Give back exactly the lines from the start of the listing to the line containing "4 Summer Travel", inclusive, and nothing beyond them.
Recorded data below:
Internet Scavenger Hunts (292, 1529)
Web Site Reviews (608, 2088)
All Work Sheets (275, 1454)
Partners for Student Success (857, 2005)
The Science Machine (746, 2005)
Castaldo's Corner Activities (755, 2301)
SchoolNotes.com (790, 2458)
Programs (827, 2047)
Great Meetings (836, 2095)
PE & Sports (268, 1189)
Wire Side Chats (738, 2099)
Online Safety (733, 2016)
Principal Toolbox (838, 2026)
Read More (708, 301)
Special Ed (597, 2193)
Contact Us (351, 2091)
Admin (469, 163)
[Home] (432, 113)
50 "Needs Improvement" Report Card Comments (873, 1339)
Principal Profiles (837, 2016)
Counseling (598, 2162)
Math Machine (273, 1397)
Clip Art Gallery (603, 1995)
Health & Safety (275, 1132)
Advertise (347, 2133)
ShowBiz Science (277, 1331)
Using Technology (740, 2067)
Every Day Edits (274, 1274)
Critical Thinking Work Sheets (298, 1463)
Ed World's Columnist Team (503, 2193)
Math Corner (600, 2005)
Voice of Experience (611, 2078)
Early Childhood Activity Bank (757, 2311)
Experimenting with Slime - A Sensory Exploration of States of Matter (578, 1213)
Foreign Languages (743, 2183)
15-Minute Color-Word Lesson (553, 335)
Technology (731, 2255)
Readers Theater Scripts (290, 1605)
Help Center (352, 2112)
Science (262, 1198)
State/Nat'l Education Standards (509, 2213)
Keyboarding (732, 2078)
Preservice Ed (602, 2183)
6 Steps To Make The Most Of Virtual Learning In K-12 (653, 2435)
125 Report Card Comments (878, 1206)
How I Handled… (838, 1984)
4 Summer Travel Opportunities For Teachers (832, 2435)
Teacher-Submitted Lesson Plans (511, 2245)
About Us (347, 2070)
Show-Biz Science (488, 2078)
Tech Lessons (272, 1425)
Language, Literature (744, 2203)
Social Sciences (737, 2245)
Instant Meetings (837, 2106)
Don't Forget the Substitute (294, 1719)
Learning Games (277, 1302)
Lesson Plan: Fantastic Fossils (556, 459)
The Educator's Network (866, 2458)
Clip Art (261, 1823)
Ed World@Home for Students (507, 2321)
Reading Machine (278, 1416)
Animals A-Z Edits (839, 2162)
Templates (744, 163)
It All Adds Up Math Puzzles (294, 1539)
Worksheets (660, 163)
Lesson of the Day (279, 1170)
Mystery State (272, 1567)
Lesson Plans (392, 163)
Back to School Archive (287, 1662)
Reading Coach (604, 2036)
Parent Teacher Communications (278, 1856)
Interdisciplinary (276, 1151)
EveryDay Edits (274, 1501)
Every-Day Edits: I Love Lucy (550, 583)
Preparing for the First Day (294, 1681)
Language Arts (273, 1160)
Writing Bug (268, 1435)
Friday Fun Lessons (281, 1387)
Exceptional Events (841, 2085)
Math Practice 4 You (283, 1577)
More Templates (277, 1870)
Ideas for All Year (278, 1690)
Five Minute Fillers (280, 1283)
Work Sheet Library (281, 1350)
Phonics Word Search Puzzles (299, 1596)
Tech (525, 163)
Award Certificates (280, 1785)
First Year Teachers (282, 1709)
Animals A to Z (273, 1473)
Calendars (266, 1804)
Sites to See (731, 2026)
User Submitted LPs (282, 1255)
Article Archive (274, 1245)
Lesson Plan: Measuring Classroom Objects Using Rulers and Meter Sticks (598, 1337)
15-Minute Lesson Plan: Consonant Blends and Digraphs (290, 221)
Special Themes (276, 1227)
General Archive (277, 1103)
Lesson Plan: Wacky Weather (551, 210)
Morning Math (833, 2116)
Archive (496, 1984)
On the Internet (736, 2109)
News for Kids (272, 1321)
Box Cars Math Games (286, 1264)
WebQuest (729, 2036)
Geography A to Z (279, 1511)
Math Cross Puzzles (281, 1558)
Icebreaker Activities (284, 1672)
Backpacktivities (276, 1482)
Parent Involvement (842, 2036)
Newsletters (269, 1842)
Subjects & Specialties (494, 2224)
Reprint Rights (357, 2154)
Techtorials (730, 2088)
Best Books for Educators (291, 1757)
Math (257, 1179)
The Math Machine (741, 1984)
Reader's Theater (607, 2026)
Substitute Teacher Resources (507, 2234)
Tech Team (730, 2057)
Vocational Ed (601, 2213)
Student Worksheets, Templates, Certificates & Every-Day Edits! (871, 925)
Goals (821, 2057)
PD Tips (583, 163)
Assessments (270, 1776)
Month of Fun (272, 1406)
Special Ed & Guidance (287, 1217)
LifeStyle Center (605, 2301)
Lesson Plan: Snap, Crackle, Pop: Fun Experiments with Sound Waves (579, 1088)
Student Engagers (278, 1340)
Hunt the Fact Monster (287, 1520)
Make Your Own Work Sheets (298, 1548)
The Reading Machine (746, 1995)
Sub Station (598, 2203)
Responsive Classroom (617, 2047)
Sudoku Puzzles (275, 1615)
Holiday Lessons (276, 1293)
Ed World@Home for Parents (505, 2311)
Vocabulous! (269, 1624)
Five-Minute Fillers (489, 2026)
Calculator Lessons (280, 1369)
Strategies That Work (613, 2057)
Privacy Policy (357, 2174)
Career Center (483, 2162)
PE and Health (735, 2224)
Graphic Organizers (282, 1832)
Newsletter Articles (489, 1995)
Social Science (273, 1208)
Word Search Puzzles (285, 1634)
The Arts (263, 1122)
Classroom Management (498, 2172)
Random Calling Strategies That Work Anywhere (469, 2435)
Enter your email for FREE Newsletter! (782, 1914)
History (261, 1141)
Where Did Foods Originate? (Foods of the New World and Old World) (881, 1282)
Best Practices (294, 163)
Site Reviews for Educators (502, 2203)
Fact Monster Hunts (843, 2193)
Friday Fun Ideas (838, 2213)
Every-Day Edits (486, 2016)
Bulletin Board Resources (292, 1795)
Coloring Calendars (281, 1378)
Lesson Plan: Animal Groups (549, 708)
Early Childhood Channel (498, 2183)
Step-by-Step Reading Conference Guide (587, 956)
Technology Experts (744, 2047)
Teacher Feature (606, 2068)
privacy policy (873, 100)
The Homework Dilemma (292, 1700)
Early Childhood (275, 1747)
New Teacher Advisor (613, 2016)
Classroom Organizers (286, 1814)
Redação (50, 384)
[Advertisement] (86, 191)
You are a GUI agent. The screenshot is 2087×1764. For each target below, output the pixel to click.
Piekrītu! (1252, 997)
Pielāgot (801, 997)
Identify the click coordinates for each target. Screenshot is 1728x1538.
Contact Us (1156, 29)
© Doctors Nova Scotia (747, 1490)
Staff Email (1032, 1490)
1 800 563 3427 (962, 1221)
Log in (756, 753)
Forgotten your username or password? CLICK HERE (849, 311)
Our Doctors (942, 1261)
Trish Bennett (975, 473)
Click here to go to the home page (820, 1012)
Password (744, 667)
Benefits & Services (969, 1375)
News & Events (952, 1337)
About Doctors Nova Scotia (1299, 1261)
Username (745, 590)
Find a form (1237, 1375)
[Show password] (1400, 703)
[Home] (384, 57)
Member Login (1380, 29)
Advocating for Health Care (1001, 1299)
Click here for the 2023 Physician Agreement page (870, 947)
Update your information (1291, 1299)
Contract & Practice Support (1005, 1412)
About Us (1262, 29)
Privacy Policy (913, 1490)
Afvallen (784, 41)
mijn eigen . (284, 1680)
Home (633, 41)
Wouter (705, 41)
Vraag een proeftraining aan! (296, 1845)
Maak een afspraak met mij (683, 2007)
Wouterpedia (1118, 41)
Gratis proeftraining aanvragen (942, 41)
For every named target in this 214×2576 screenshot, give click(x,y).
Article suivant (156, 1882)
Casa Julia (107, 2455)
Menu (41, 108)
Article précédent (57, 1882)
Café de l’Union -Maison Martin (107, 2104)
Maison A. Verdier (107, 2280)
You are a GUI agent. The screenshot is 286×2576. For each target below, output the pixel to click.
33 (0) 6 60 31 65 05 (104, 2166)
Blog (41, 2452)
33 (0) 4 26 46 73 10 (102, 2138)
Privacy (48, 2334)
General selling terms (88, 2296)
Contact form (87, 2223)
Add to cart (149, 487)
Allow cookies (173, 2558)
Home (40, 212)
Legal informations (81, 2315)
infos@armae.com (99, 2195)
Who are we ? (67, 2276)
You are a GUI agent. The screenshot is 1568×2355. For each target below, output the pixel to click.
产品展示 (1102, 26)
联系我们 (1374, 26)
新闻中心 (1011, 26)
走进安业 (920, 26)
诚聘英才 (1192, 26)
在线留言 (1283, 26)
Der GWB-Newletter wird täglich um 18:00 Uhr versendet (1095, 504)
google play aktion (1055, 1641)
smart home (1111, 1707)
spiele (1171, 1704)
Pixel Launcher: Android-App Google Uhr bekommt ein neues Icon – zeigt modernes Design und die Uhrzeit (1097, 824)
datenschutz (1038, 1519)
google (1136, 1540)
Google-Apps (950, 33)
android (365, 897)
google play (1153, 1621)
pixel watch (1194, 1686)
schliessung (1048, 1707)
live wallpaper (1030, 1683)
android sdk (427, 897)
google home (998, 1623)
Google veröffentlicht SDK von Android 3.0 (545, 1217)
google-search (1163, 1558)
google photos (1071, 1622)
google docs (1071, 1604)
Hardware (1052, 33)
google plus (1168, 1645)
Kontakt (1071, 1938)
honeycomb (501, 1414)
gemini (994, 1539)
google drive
End of Recorded data.
[Solved exercise]:
Internet Scavenger Hunts (292, 1529)
Web Site Reviews (608, 2088)
All Work Sheets (275, 1454)
Partners for Student Success (857, 2005)
The Science Machine (746, 2005)
Castaldo's Corner Activities (755, 2301)
SchoolNotes.com (790, 2458)
Programs (827, 2047)
Great Meetings (836, 2095)
PE & Sports (268, 1189)
Wire Side Chats (738, 2099)
Online Safety (733, 2016)
Principal Toolbox (838, 2026)
Read More (708, 301)
Special Ed (597, 2193)
Contact Us (351, 2091)
Admin (469, 163)
[Home] (432, 113)
50 "Needs Improvement" Report Card Comments (873, 1339)
Principal Profiles (837, 2016)
Counseling (598, 2162)
Math Machine (273, 1397)
Clip Art Gallery (603, 1995)
Health & Safety (275, 1132)
Advertise (347, 2133)
ShowBiz Science (277, 1331)
Using Technology (740, 2067)
Every Day Edits (274, 1274)
Critical Thinking Work Sheets (298, 1463)
Ed World's Columnist Team (503, 2193)
Math Corner (600, 2005)
Voice of Experience (611, 2078)
Early Childhood Activity Bank (757, 2311)
Experimenting with Slime - A Sensory Exploration of States of Matter (578, 1213)
Foreign Languages (743, 2183)
15-Minute Color-Word Lesson (553, 335)
Technology (731, 2255)
Readers Theater Scripts (290, 1605)
Help Center (352, 2112)
Science (262, 1198)
State/Nat'l Education Standards (509, 2213)
Keyboarding (732, 2078)
Preservice Ed (602, 2183)
6 Steps To Make The Most Of Virtual Learning In K-12 (653, 2435)
125 Report Card Comments (878, 1206)
How I Handled… (838, 1984)
4 Summer Travel Opportunities For Teachers (832, 2435)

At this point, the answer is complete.